● **Try it**:
Locate "The height and" in the data below, then output the line it is on and all following lines through the last, word for word. Skip any pictures.

● **Exercise data**:
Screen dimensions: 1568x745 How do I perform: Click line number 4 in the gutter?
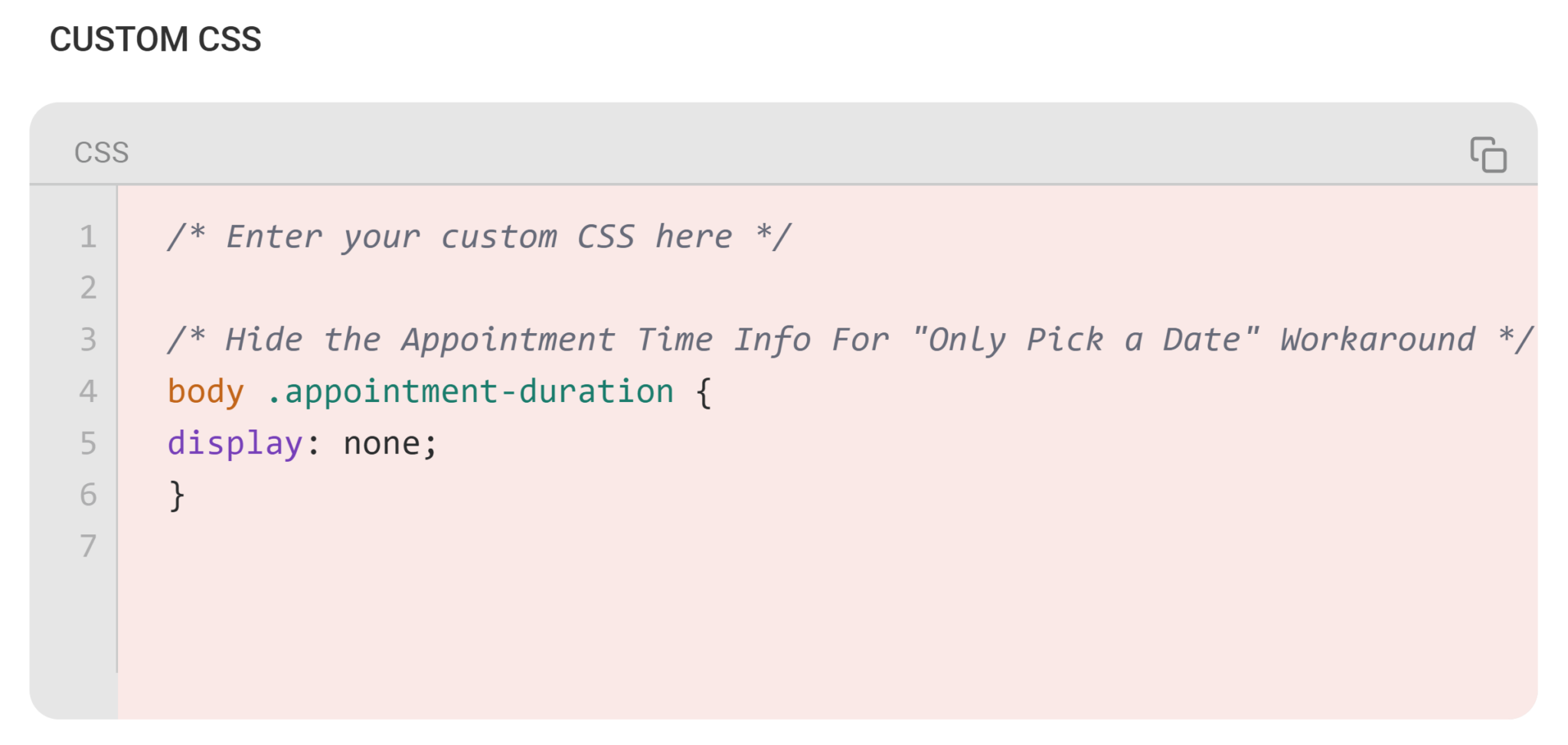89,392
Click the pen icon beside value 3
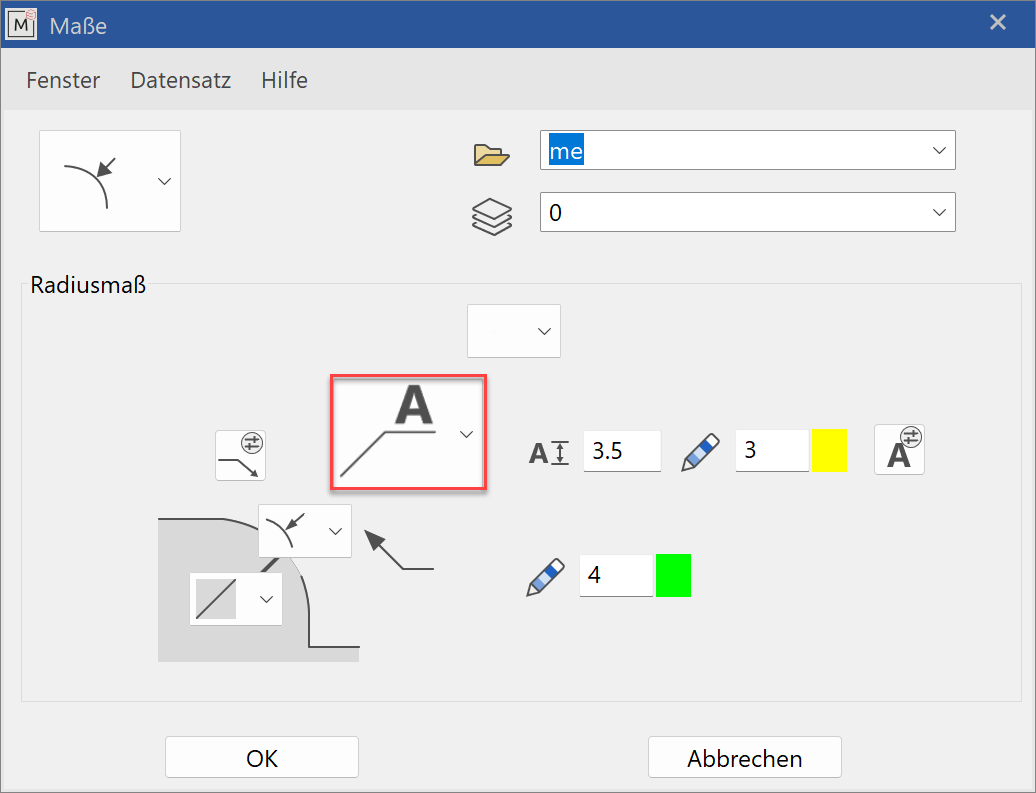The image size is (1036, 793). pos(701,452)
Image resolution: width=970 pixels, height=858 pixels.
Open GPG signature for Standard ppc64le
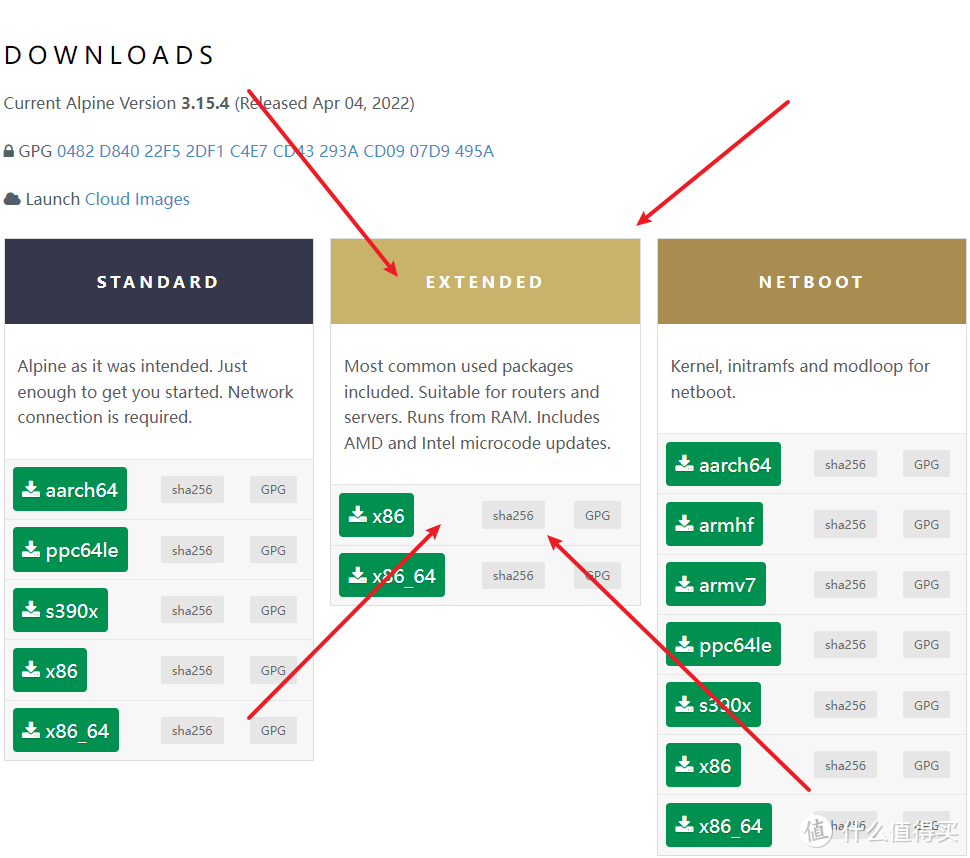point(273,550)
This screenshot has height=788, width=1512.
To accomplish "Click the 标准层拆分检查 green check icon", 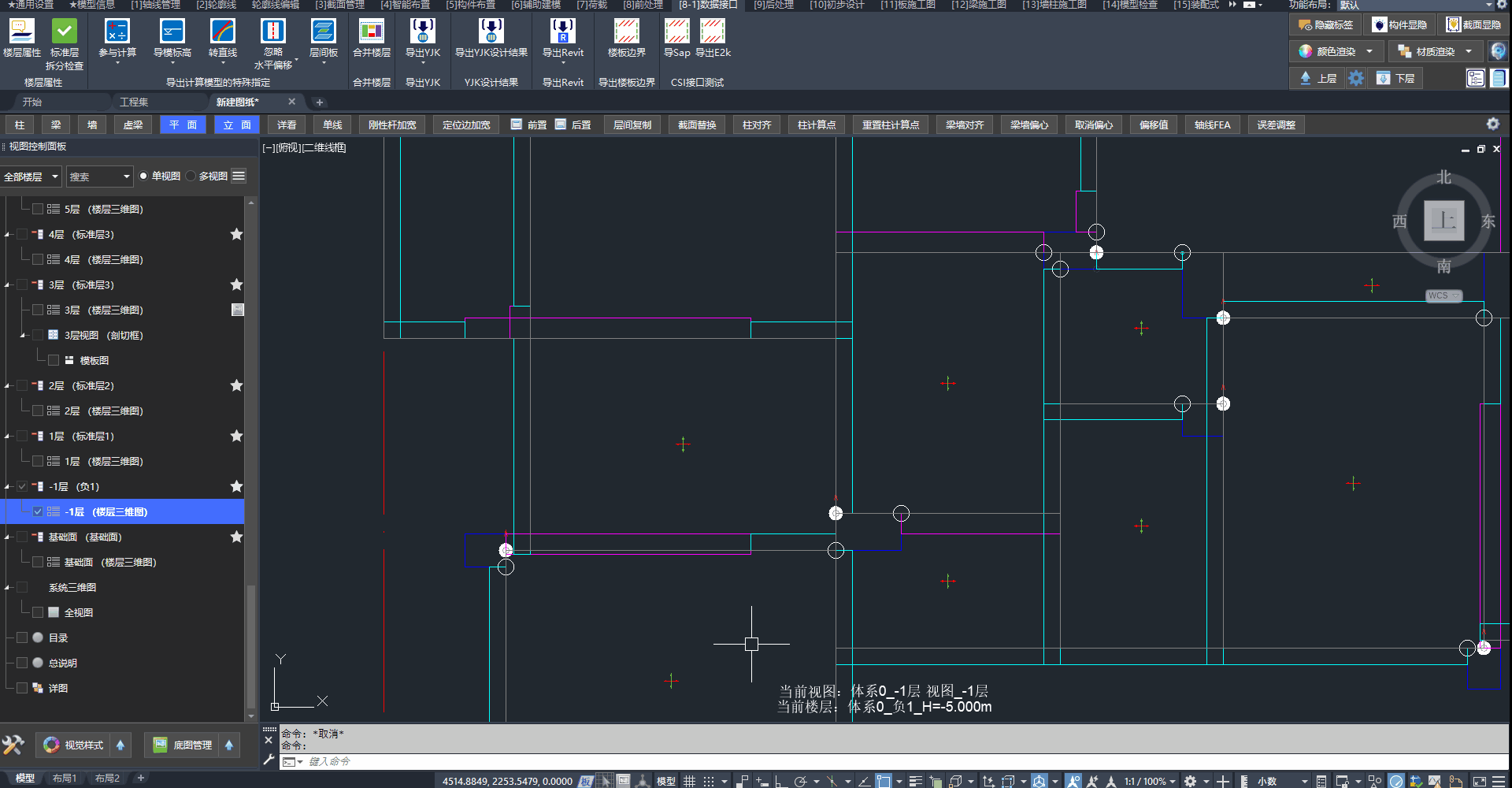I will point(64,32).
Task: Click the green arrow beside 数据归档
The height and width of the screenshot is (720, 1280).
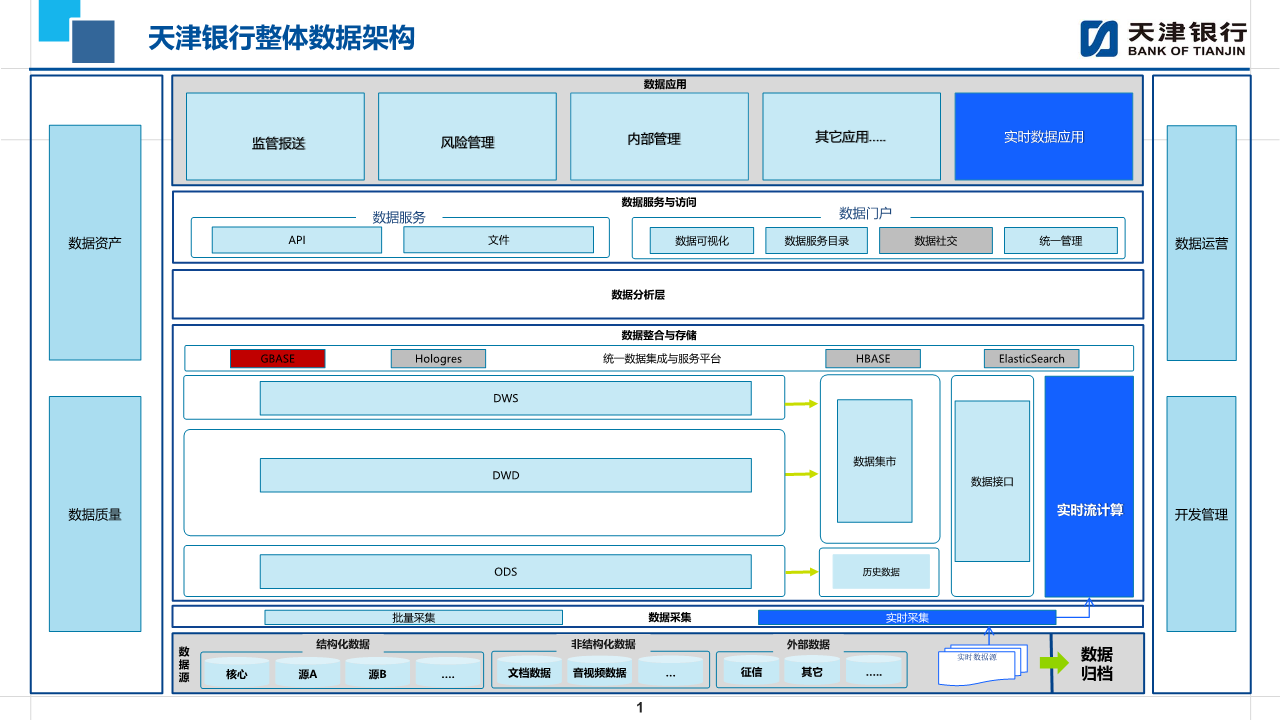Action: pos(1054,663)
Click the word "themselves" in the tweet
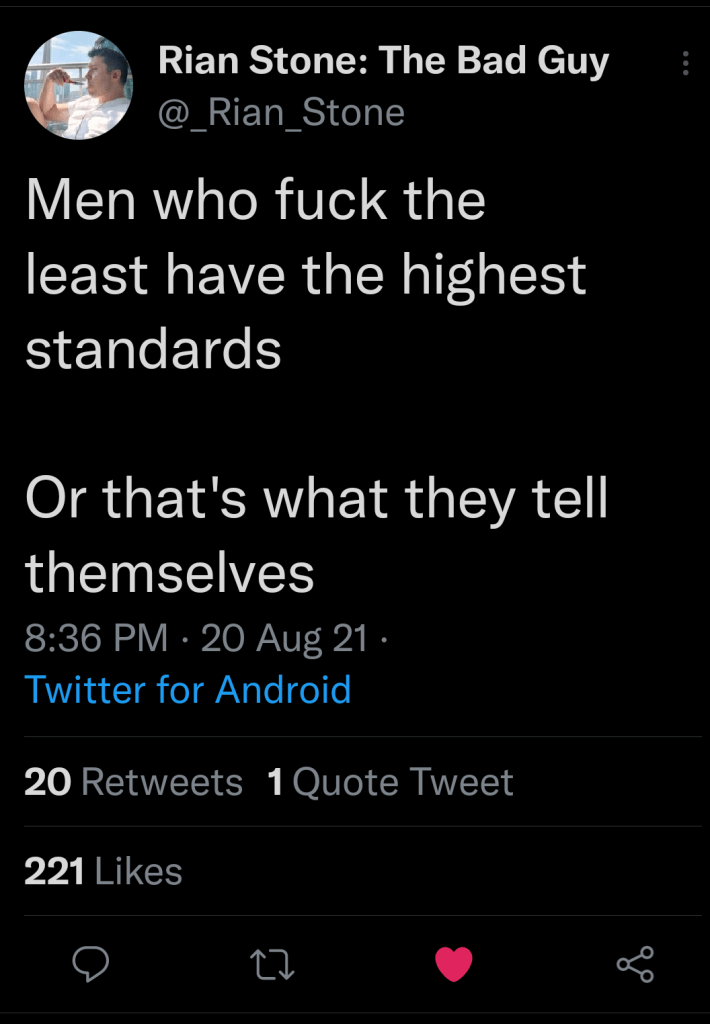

● **Exercise answer**:
The height and width of the screenshot is (720, 1280).
Action: pos(1054,663)
Click the word "themselves" in the tweet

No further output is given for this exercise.